**Pixel coordinate grounding data:**
BEGIN

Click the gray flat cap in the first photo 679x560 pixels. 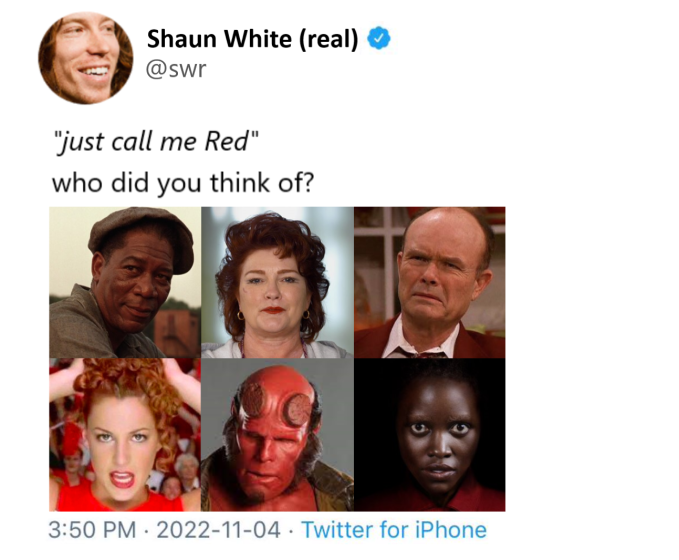pyautogui.click(x=141, y=237)
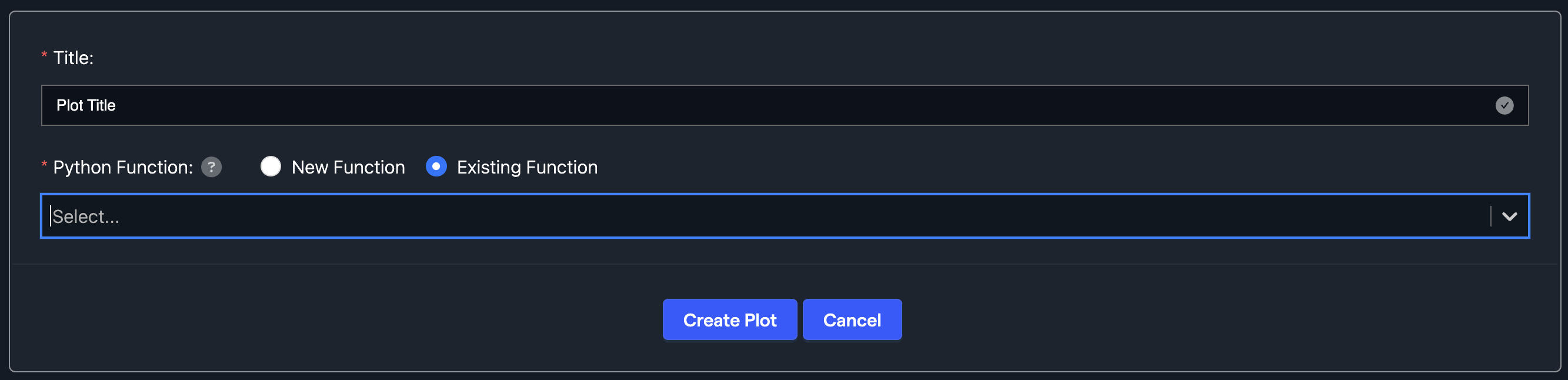Select the New Function radio button
The image size is (1568, 380).
coord(271,166)
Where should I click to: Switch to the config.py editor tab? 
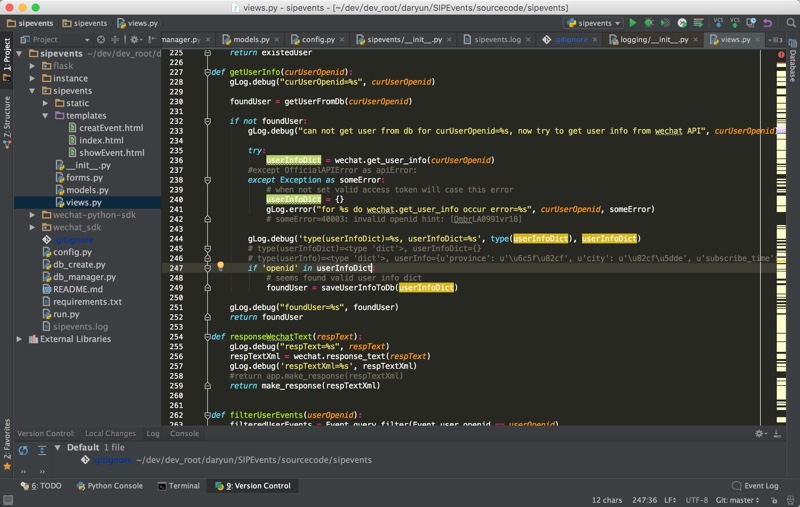(x=312, y=40)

END

**What you should do:**
Once the line containing "Where should I" is located, write out exactly that line and each one after it to the end of the records above, excluding pictures and nothing else.

**Reply to the task:**
Where should I click to: Switch to the config.py editor tab? 
(x=312, y=40)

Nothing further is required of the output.